Bilder einer Ausstellung

Liebe Gemeinde, liebe Gäste, liebe Schwestern und Brüder!

Das sehr weit gefasste Ausstellungs-Thema von den „Lebensansichten“ bekommt durch unseren Predigttext einen ganz konkreten Zuschnitt. Er lautet „Wie siehst du die anderen?“ Nun- immer noch ein weites Themenfeld. Doch schauen Sie sich nachher die Bilder an, die unsere Petri-Kirche schmücken. Sie sehen Sportler voll Anstrengung. Sie sehen Menschen allein und zu zweit. Junge und Alte. Sie sehen Gesichter, offen oder verborgen hinter Masken. Sie sehen Gesichter: fragend oder fröhlich. Sie sehen Menschen aus Asien und Europa.

Was Sie aber in der Ausstellung nicht sehen, sind die Bilder, die wir nicht fotografieren und doch vor unsere Augen stellen. Innere Bilder sind damit gemeint, Bilder, die unsere Lebensansicht betrefflich ganz bestimmter Menschen zum Ausdruck bringen.

Zwei einfache Fragen stellt uns Paulus: Du aber, was richtest du deinen Bruder? Oder du, was verachtest du deinen Bruder?
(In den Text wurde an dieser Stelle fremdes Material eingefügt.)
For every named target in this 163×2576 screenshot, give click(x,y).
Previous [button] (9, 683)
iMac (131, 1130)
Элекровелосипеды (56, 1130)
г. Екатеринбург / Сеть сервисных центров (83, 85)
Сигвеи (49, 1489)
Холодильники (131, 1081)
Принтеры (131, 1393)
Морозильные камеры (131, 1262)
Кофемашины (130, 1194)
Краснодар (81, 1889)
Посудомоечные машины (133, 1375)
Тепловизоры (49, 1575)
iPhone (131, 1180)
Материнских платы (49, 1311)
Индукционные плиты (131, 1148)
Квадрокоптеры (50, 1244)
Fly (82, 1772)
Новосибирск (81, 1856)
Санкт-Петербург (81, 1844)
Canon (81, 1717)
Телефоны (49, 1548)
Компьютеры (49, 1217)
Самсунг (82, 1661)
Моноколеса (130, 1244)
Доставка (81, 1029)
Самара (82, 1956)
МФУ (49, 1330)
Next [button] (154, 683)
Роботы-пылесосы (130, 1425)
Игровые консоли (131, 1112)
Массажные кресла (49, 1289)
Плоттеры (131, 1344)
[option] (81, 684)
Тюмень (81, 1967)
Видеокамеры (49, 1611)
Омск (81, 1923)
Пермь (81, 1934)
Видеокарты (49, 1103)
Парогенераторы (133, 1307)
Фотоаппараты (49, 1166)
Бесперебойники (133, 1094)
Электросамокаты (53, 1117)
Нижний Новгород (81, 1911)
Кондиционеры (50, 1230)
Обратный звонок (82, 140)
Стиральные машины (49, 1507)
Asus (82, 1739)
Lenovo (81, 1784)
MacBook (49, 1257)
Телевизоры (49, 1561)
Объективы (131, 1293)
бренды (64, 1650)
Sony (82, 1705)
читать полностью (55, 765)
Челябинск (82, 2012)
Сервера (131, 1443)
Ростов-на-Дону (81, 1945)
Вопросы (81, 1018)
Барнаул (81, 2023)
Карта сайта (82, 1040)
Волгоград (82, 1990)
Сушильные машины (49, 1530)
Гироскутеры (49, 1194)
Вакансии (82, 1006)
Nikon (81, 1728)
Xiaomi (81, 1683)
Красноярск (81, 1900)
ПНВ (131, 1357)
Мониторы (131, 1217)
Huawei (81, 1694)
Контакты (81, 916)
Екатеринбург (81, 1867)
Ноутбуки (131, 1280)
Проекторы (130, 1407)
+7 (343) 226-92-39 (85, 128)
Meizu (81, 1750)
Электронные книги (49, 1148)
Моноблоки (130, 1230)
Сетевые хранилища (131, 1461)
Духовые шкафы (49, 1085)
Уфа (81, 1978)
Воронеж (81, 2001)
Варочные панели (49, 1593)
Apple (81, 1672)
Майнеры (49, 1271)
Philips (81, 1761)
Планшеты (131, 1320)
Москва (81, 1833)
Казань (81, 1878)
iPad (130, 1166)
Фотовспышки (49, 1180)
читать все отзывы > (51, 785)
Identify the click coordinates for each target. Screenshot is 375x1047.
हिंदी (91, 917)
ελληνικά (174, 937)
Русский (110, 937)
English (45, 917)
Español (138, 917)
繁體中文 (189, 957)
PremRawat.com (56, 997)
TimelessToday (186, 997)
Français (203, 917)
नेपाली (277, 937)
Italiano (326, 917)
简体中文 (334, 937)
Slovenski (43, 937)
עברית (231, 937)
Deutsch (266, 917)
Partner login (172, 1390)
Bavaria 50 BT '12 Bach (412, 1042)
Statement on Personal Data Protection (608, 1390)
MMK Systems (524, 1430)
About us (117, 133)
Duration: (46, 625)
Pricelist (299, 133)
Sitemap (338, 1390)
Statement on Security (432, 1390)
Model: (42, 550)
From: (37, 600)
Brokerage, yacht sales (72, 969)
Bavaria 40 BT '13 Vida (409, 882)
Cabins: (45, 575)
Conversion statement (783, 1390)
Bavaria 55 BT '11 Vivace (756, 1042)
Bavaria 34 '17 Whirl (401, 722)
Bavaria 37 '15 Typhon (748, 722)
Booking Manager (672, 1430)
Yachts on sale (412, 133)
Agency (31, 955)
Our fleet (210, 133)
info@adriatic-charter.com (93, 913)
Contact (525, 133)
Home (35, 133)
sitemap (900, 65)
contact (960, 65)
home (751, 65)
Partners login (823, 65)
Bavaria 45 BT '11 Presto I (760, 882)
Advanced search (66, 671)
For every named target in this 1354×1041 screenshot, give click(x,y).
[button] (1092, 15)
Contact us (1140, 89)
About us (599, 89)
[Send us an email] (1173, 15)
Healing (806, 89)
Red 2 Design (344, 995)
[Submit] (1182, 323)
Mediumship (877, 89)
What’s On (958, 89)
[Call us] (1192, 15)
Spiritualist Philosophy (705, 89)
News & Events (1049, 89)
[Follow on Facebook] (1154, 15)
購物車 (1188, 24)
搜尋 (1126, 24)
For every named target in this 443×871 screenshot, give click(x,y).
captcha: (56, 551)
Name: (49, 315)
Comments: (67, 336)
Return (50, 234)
Richtig, die Fotografien in unserer Ausstellung sind frei vom Gedanken der Verachtung. Sie sind frei vom Gedanken, einander zu richten, zu beurteilen, zu verwerfen. Sie sind frei davon, jemanden bloß zu stellen.
Was uns hier äußerlich umgibt, sind Bilder des Lebens, Bilder von der Schönheit der Natur, Bilder von der Vielfalt der Schöpfung. Lebensansichten.

Was wir dagegen oft im Herzen tragen sind Bilder, deren Untertitel lauten könnten: Seht nur, welch ein eitler Protz. Seht nur, wie machtbesessen er ist. Schaut her, wie boshaft ihre Zunge. Und hier: Ein geiziger Mensch. Und dort: Ein Betrüger – sag ich. Diese Bilder fotografieren wir nicht – und doch sind sie da und bestimmen die Art und Weise, wie wir miteinander umgehen. „Was wahr ist, wird man doch noch sagen dürfen“, rechtfertigen wir unsere dunklen Bilder und deren wortreiche Schilderung am Telefon. Denn wir sind uns dessen nicht bewusst, dass wir die Skizzen der Menschen um uns herum selber zeichnen, aktiv gestalten und kolorieren. In unserer Seele liegt kein Chip oder Film, der rein mechanisch auf äußeren Lichteinfall reagiert. Wie wir und was wir am anderen Menschen sehen, das prägt unser Gegenüber selbst bestenfalls nur zur Hälfte. Die andere Hälfte malen wir dazu mit dem Gelb unseres Neid, mit dem Rot unseres Zorns, mit dem Grau unserer Missmut und den grellen Tönen unser Missgunst oder dem Blassblau der Angst.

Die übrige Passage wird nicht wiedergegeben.